Kingman, in his second year with the Cubs and 9th season overall, was enjoying what would be the best year of his career. He finished with a league leading 48 HRs, .613 SLG, and .956 OPS. He also led the league in strikeouts with 131. He finished 11th in NL MVP voting – behind even his teammate Bruce Sutter. That about sums up the career of Dave Kingman; he was Adam Dunn before Adam Dunn was born.
The first time Dave Kingman hit 3HRs in a game that year was against the Phillies, in the legendary 23-22 loss at Wrigley. A Cub has accomplished the feat 37 different times, not surprisingly with Sammy Sosa turning in 6 such performances. After Kingman, it would be an 8 year wait to see another Cub hit 3HRs – Andre Dawson, 8/1/1987.
Kingman’s all or nothing approach at the plate earned him a well traveled baseball career.
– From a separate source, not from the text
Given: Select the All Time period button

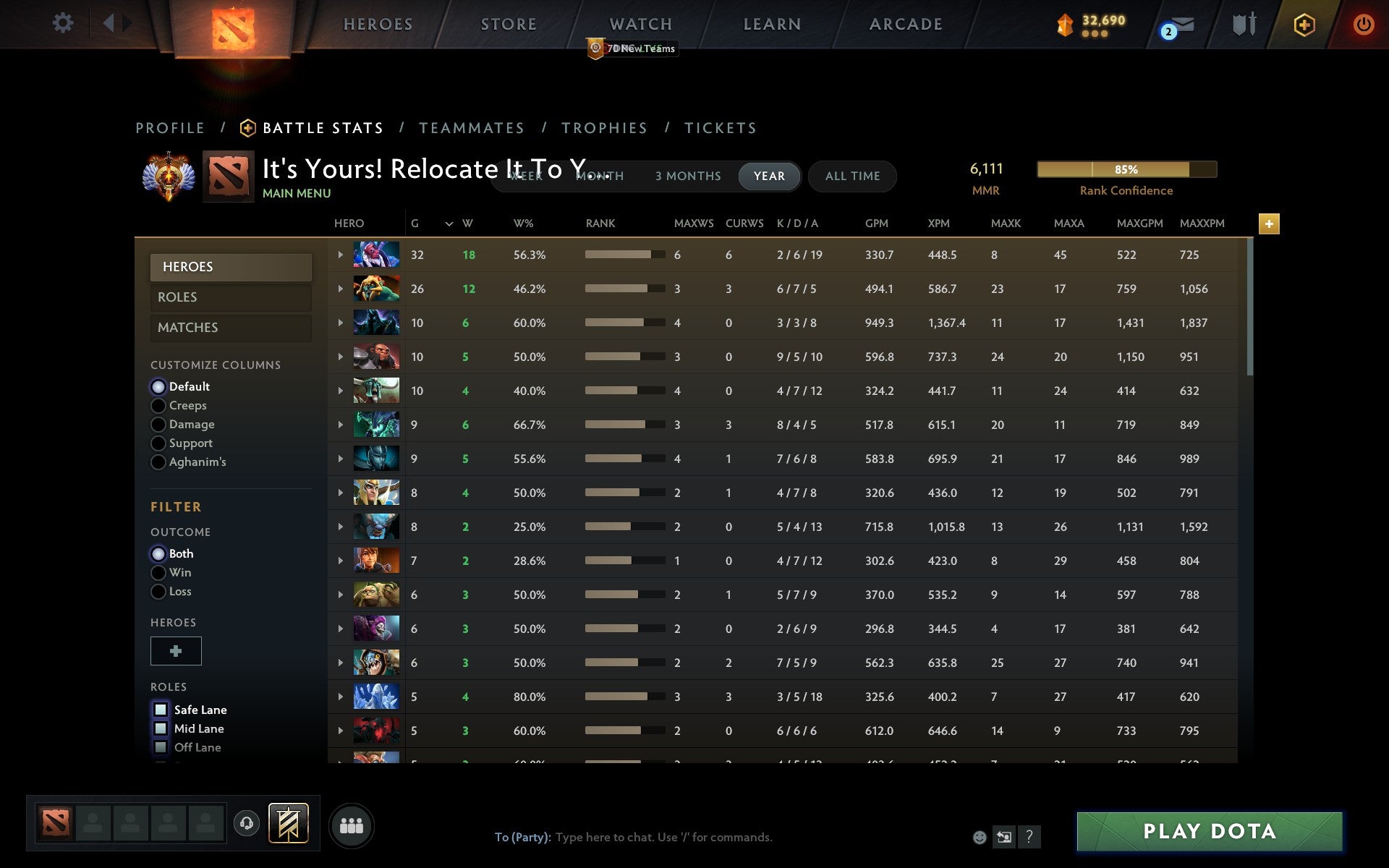Looking at the screenshot, I should [852, 176].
Starting in San Francisco, he would play for 7 different teams (including two stints with the Mets) before finishing his career across the bay in Oakland after 16 seasons. In 1977 he played for 4 different teams. Though he led the league in HRs twice, he also led it in strikeouts on three occasions. And other than his 3 seasons with the Cubs, he had only one more full season in which he hit for an average higher than .238 – he was a lifetime .236 hitter.
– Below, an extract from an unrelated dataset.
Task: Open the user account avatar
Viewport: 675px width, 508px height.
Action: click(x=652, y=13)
500 different times a player has hit at least 3HRs in a game – 19 different players have done it twice in the same season. Kingman is the only one of those 19 players to have his team lose both of his 3HR games in the same season. In fact, of those 39 games (Sosa hit 3HRs, on 3 different occasions in 2001) the player’s team is 30-8-1; the Cubs record is 3-4 (we lost 2 of the 3 games in 2001 when Sosa accomplished the feat, but won both times Aramis Ramirez did it in 2004) – ouch!
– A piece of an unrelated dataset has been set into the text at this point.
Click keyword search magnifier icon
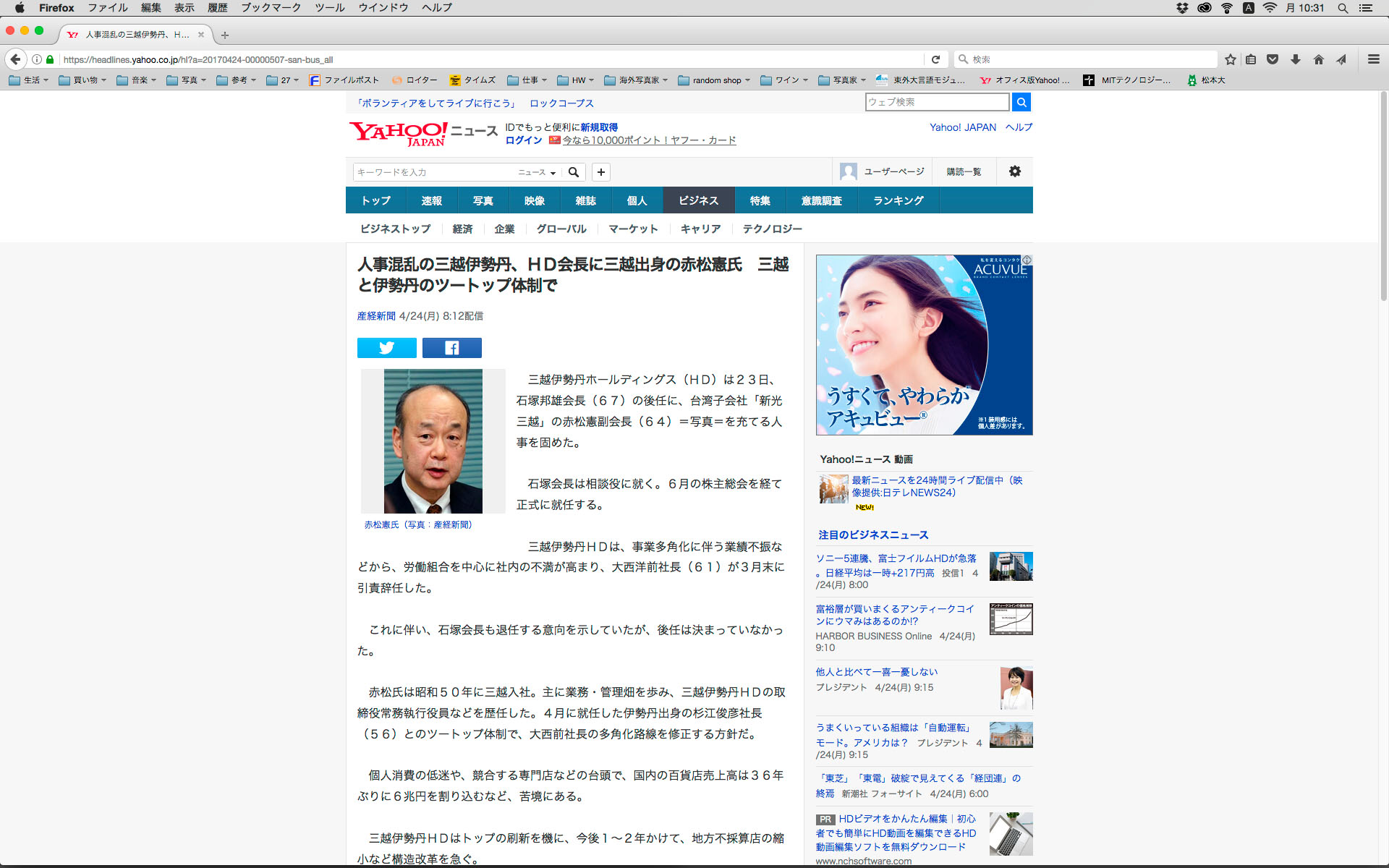The image size is (1389, 868). click(574, 172)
Kingman would go on to hit 3HRs in a game one more time in his career, for the 1984 A’s. Though he finished with 442 career HRs, the man they called “Kong” would never sniff the Hall of Fame. He received only 3 votes in his first year of eligibility, removing him from all future ballots; he became the first player with more than 400 HRs to miss out on Cooperstown.